Sep 18, 2011

Why WIPs die


We all have them. Paper ghosts in drawers or digital phantoms that appear, vainly waving their titles every time we search for a file. They are the Ones Who Never Were, the ideas we chased fervently, half-heartedly and then not at all. They lie in the WIP graveyard of lost hope.

There's a saying that every author has at least four failed MS in a drawer before getting good enough to publish. This is definitely true for me. Four is a low number, actually. And at the beginning of my fiction attempts, I couldn't figure out why my WIP ideas petered out half-way through an impressive word count.

So after intense naval gazing reflection, I came up with the following six reasons our shiny ideas tarnish in digital drawers.

1. No clear idea of the ending. Yeah, this seems obvious but I've been known to get so excited about a concept, I just dove right in and figured the ending would unravel itself the closer I got. This HAS happened to me ..but it's the exception.

2. Premature feedback. I was in the middle of a very cool supernatural WIP when an online critique site opened for beta testing. Totally jazzed at the idea of fresh eyes adoring my new creation, I threw it up there...and got stuck revising the beginning so many times in response to criticism, I lost enthusiasm for the whole thing.

3. Wrong setting. If our setting doesn't call to us, we don't want to go down the writing rabbit hole. I find all kinds of excuses not to go. I had this happen with one of my current WIPs - figured out I didn't want to be where the book was set and changed the setting. Voila! In love again.

4. Affair with a new idea. I'm currently fighting this one. A dystopian I started based on a really interesting concept is now taking second place to an action/adventure story set in Israel. In my case, this kind of goes back to #3 bc right now, with an Alaskan winter looming, I'd rather be in Israel in my head.

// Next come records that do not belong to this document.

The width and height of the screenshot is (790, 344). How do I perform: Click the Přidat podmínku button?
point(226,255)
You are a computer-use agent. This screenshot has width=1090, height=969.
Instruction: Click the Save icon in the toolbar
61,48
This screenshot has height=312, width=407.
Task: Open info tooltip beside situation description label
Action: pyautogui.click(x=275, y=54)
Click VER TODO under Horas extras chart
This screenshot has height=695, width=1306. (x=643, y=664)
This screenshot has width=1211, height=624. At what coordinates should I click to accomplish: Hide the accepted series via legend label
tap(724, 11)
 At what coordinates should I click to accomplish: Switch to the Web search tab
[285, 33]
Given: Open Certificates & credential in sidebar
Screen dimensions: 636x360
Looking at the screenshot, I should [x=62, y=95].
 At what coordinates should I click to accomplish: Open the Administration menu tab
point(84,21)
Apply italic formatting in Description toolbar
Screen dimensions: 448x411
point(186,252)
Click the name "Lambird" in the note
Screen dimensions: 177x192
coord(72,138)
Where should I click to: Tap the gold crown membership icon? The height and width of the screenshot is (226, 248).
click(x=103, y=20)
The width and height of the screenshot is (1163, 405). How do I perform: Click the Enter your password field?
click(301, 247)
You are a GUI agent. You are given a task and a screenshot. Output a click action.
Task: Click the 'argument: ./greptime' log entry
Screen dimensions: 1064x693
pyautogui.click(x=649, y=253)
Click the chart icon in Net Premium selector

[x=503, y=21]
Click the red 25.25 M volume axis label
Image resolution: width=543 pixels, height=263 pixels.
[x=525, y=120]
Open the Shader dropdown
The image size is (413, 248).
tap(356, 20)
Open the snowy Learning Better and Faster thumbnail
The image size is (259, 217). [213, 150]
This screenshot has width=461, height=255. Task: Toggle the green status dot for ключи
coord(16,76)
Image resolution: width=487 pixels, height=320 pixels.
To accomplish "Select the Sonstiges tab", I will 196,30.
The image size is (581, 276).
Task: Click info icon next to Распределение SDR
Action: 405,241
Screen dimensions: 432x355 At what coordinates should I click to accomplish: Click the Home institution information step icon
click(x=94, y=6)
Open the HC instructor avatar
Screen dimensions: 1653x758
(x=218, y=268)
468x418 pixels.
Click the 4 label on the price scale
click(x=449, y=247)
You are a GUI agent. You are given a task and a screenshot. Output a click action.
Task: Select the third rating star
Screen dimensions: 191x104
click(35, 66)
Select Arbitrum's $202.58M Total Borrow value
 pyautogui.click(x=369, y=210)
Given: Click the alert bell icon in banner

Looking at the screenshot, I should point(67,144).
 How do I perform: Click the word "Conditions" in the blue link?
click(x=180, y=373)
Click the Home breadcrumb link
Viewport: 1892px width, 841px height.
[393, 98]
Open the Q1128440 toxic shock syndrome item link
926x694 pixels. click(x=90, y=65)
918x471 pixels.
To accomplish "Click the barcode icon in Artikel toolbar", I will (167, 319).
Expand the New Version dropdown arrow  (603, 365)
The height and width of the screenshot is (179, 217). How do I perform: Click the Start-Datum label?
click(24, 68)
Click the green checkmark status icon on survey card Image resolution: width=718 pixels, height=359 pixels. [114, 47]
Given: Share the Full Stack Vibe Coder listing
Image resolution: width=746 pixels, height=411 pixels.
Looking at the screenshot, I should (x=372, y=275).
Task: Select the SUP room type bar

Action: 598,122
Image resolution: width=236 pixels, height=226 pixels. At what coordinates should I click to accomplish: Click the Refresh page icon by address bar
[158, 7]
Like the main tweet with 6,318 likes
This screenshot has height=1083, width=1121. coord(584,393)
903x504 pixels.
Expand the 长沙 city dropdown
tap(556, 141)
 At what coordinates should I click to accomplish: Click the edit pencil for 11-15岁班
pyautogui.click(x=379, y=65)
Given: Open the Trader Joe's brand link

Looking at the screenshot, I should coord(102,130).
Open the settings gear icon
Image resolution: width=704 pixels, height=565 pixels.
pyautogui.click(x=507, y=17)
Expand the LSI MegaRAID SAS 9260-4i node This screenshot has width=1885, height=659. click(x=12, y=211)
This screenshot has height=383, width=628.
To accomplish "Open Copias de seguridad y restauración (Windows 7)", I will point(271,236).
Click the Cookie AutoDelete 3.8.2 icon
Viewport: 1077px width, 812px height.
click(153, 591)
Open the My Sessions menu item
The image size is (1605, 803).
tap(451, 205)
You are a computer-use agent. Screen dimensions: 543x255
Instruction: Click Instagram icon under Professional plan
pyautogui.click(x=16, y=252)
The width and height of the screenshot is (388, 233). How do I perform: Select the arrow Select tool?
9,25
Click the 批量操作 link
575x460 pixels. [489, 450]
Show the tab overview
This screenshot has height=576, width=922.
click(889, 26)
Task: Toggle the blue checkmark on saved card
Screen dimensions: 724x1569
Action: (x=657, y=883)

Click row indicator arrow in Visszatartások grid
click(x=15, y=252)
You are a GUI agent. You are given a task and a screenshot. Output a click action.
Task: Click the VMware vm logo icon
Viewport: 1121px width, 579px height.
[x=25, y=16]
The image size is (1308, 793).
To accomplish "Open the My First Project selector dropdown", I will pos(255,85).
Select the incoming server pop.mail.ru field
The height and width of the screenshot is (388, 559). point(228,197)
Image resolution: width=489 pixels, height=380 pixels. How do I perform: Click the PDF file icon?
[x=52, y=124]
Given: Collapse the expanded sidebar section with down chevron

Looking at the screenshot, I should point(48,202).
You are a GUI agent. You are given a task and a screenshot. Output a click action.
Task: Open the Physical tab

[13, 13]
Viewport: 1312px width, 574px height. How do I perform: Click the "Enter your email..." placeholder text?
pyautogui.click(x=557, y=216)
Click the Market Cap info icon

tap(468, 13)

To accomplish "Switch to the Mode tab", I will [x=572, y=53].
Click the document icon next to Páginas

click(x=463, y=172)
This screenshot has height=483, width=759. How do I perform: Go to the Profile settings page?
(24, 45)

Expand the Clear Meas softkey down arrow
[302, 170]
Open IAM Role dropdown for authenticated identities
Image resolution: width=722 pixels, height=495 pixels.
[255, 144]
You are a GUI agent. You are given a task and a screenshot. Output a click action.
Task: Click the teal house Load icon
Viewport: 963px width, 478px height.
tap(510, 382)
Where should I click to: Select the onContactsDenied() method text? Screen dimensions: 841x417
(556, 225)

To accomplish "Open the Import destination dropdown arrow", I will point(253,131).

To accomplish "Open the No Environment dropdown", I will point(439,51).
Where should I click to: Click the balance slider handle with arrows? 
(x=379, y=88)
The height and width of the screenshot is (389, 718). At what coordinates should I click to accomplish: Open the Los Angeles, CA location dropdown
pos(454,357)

When summer comes again, I'll long for Maine, the setting of my dystopian. Or so I hope. *fingers crossed*

5. Boredom. If this list was in order, this would be #1. The story doesn't sizzle. It lays there limply in the pan like a piece of wet bacon. There are so many issues with the MS - plot holes, weak characters, dead-ends, crossed genres - it's easier to walk away.

6. It's too big. Your idea requires so much research or draws from an area of expertise you don't have, that you write yourself into a corner. Your WIP is an unwieldly monster threatening to overwhelm you so you consign it to digital darkness.

This is a short list, so please share your WIP killers, as well as what's helped you overcome your WIPs death throes, in the comments. I'll be taking notes!

13 comments:

Cheryl said...

I think with my earlier tries, the ideas just weren't big enough. I started out on short stories lots of years ago and when I started on the first novel, I thought of it in the same terms, only bigger. It didn't have enough of a plot to carry it past about 35,000 words. The next one managed 45,000 before that petered out. My current WIP is at 97,000 and I'm on the first editing pass after finishing the first draft. This time I came up with an idea with enough meat to last a whole novel. Now I just have to see if I can get it into shape.

Freya Morris said...

Great post - very familiar with the "naval gazing". : )

Sarah Pearson said...

4,5 and 6 I know very well :-)

Juliemybird said...

I'm glad that you put up "premature feedback." This tempts me all too often.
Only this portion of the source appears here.